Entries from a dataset
* START *
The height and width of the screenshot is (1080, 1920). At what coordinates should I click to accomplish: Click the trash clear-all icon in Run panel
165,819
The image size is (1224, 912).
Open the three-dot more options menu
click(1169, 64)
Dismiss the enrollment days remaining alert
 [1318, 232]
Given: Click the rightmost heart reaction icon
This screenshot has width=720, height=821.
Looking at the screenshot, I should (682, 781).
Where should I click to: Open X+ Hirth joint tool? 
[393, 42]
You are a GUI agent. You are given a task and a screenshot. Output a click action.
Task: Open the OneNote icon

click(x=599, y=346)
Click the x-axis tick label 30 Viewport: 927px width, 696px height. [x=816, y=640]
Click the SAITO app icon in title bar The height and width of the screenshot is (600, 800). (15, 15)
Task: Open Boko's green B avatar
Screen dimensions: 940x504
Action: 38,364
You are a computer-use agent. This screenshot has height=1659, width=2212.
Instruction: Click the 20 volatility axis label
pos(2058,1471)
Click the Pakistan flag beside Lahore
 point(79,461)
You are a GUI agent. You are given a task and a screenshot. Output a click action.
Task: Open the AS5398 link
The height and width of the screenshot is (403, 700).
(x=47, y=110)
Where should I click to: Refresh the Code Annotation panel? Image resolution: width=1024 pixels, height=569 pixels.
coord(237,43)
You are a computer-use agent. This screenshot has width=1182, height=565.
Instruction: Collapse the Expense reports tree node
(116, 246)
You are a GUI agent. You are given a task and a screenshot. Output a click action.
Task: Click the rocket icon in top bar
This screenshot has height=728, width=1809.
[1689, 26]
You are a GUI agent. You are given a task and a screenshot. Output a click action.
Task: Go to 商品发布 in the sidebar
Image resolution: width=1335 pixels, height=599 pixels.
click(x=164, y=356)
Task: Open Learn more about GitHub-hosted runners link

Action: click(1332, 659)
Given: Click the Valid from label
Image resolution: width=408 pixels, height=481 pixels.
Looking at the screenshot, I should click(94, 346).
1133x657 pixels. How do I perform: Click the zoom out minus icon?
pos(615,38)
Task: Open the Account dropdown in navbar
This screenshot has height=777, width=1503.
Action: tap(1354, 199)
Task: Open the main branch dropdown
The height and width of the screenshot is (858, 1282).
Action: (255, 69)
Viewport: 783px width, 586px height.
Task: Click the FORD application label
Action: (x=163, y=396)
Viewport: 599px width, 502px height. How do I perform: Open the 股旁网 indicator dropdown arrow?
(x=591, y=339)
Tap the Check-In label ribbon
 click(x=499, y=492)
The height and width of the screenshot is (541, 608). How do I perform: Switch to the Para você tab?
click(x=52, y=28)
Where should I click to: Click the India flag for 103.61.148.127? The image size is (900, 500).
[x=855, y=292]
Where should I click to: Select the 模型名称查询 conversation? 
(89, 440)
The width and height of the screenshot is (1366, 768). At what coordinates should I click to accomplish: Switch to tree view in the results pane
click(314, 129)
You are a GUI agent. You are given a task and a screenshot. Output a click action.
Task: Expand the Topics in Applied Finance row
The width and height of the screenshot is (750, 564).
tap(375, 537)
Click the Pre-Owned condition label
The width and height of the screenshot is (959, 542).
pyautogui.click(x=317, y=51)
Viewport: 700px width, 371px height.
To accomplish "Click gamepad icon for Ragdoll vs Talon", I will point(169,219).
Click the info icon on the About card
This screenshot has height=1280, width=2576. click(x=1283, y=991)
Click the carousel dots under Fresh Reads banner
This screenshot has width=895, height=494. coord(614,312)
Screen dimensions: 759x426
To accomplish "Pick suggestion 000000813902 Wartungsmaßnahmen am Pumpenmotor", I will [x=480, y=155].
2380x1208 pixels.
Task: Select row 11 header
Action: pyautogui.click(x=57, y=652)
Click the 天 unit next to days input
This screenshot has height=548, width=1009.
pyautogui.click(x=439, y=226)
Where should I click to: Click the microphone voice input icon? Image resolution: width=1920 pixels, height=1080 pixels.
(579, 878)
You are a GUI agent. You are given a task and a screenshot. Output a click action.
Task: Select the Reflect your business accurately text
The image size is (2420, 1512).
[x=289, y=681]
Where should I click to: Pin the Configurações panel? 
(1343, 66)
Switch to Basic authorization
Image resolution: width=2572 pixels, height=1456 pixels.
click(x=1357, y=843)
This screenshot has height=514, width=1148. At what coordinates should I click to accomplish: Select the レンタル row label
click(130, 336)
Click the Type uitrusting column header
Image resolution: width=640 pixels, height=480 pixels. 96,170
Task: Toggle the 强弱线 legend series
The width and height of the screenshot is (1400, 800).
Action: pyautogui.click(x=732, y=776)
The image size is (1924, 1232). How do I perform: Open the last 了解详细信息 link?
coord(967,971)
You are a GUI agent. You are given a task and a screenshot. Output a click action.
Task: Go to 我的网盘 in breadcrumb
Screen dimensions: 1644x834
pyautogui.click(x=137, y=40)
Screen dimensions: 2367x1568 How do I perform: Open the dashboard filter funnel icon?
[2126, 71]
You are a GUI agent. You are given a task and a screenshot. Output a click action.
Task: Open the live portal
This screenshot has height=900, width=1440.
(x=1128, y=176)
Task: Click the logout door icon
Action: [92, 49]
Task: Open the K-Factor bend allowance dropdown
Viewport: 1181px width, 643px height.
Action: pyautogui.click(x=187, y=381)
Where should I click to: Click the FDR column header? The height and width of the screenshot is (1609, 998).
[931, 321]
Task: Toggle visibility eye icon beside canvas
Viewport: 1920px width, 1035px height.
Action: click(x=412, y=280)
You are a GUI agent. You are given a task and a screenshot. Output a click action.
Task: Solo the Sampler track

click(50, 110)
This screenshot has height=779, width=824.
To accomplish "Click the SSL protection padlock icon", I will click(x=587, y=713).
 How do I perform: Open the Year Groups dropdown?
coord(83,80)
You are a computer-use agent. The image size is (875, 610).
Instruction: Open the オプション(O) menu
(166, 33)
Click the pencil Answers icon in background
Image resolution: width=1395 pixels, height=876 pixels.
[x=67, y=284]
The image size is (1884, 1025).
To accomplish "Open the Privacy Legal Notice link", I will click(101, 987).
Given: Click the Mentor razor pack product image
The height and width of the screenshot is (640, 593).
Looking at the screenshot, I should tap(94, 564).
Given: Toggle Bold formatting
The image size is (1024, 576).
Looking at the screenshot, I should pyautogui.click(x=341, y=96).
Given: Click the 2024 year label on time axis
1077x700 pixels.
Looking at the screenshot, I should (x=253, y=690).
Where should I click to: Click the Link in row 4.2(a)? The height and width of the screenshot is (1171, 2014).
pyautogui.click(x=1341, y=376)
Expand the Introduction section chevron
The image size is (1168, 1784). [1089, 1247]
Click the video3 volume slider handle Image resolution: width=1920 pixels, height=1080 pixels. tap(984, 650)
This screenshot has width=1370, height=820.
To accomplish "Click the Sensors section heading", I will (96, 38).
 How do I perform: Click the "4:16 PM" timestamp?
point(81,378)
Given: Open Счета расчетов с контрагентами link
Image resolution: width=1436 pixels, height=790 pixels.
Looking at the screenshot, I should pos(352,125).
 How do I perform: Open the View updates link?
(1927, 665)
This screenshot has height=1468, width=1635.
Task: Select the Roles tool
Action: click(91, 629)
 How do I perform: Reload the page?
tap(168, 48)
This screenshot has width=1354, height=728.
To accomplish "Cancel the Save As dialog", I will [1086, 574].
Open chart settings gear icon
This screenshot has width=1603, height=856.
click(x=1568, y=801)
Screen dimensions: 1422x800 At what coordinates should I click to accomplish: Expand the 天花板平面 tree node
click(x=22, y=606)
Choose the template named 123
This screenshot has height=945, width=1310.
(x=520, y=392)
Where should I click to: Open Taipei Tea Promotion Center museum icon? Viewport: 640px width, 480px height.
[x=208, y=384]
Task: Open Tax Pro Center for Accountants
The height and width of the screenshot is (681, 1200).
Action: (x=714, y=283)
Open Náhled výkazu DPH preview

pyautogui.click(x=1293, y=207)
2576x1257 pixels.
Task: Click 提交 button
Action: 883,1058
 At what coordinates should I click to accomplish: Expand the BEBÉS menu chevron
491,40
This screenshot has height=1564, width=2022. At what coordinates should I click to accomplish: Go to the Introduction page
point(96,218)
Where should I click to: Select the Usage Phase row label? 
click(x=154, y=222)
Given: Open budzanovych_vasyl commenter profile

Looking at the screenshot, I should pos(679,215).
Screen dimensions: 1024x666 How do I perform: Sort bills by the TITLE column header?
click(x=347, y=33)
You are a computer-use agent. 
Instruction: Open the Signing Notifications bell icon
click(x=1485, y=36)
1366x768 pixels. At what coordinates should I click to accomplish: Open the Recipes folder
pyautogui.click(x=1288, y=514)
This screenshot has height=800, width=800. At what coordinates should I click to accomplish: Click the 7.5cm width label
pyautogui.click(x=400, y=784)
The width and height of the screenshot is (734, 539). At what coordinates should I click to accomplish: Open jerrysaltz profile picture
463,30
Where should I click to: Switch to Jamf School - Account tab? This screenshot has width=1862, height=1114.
* END *
Rewrite the data from its beginning through the line containing "Action: tap(1354, 199)", swapping "GUI agent" for "interface agent" and leaving everything else unchanged.

The height and width of the screenshot is (1080, 1920). At what coordinates should I click to accomplish: Click the trash clear-all icon in Run panel
165,819
The image size is (1224, 912).
Open the three-dot more options menu
click(1169, 64)
Dismiss the enrollment days remaining alert
 [1318, 232]
Given: Click the rightmost heart reaction icon
This screenshot has width=720, height=821.
Looking at the screenshot, I should (682, 781).
Where should I click to: Open X+ Hirth joint tool? 
[393, 42]
You are a interface agent. You are given a task and a screenshot. Output a click action.
Task: Open the OneNote icon

click(x=599, y=346)
Click the x-axis tick label 30 Viewport: 927px width, 696px height. [x=816, y=640]
Click the SAITO app icon in title bar The height and width of the screenshot is (600, 800). (15, 15)
Task: Open Boko's green B avatar
Screen dimensions: 940x504
Action: 38,364
You are a computer-use agent. This screenshot has height=1659, width=2212.
Instruction: Click the 20 volatility axis label
pos(2058,1471)
Click the Pakistan flag beside Lahore
 point(79,461)
You are a interface agent. You are given a task and a screenshot. Output a click action.
Task: Open the AS5398 link
The height and width of the screenshot is (403, 700).
(x=47, y=110)
Where should I click to: Refresh the Code Annotation panel? Image resolution: width=1024 pixels, height=569 pixels.
coord(237,43)
You are a computer-use agent. This screenshot has width=1182, height=565.
Instruction: Collapse the Expense reports tree node
(116, 246)
You are a interface agent. You are given a task and a screenshot. Output a click action.
Task: Click the rocket icon in top bar
This screenshot has height=728, width=1809.
[1689, 26]
You are a interface agent. You are given a task and a screenshot. Output a click action.
Task: Go to 商品发布 in the sidebar
Image resolution: width=1335 pixels, height=599 pixels.
click(x=164, y=356)
Task: Open Learn more about GitHub-hosted runners link

Action: click(1332, 659)
Given: Click the Valid from label
Image resolution: width=408 pixels, height=481 pixels.
Looking at the screenshot, I should click(94, 346).
1133x657 pixels. How do I perform: Click the zoom out minus icon?
pos(615,38)
Task: Open the Account dropdown in navbar
This screenshot has height=777, width=1503.
Action: tap(1354, 199)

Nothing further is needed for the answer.